* **Task details**:
Please update the stretch from the start of the records through the line containing "Action: (x=175, y=259)", replacing "estimated" with "approximate" and changing nothing else. Leave the pictures out of your answer.

— Begin —

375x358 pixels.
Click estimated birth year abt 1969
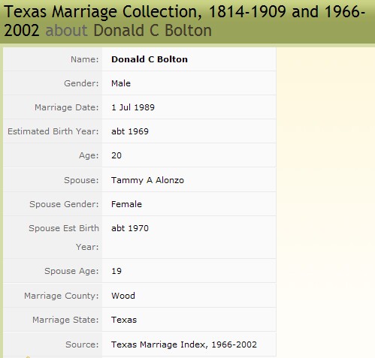coord(130,131)
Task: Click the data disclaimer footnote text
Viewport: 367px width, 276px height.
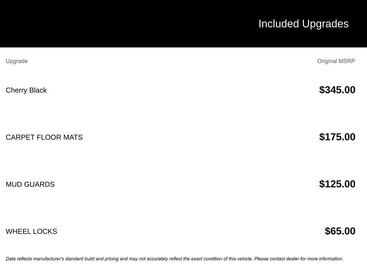Action: (x=175, y=259)
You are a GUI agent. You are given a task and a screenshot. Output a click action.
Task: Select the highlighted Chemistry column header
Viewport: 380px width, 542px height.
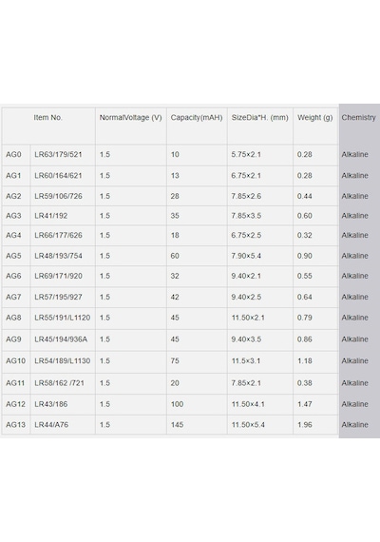pos(358,118)
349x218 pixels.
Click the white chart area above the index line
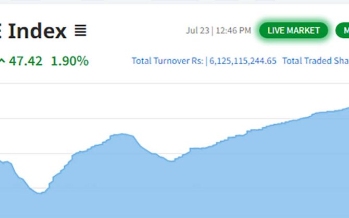tap(156, 104)
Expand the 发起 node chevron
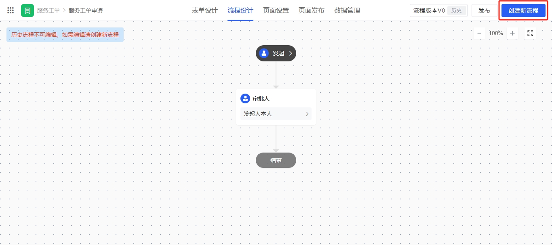The image size is (552, 245). point(290,53)
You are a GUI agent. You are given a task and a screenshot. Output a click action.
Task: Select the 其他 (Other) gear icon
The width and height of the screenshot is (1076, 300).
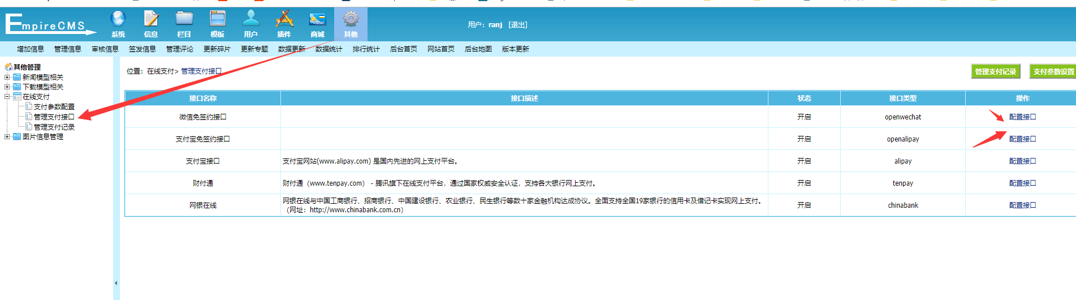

— End —

* **Exercise solution**:
375x358 pixels.
Click approximate birth year abt 1969
coord(130,131)
Task: Click the data disclaimer footnote text
Viewport: 367px width, 276px height.
Action: (x=175, y=259)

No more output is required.